Astounded by their lack of remorse for damaging someone’s personal property, I could not believe there was actually an adult with them allowing this to happen. Who in their right mind thinks it’s OK to walk around on private property and proceed to vandalize that property, regardless of what condition the property was in? Bottom line: It’s not yours; don’t touch it.

In my experience, I have found that it’s the parents who have taught their kids that there are no consequences for their actions. In addition, it’s the parents who don’t keep score in youth sports and everybody gets a trophy. Furthermore, it’s the parents who count to three and never follow through except for a stern warning. Finally, their political view of redistribution of wealth is correct (now that’s a whole different debate, had to get a little political jab in there, LOL!).

I’m sorry to have to be the one to tell these parents, but NOT ALL KIDS ARE EQUAL! Not all make the team as they get older, not all get the job promotion, not all get to move up the corporate ladder and become boss. These parents need to teach their children that the world can be a big, scary place. Also that your best isn’t always good enough. Most important of all, if you f@#$% with the wrong person’s belongings, in the wrong place, you could get hurt—or worse yet, shot.

So I ask myself: What are parents teaching their kids? Or, better yet, NOT teaching their kids this day and age? Obviously they are not teaching them respect, morals, discipline, etc. So why do I have to teach it to their kids? Why do I have to fence myself in? Why are parents so afraid to discipline their kids?

There is a silver lining to this story.

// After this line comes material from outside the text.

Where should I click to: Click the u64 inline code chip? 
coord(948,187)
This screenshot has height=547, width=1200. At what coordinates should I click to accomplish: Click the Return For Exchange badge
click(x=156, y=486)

After the confrontation, after making sure my visiting neighbors found their way back off of my property, my daughter approached my wife and me with, “If I would have done something like that, my rear-end would’ve been red and I would’ve been grounded for weeks, wouldn’t I?” She then proceeded, “I would’ve had to apologize to the property owner, write a letter, or pay for the damage, huh?” We firmly answered, “YES AND YES!” So to sum it all up, maybe, just maybe, there is hope for the future generations?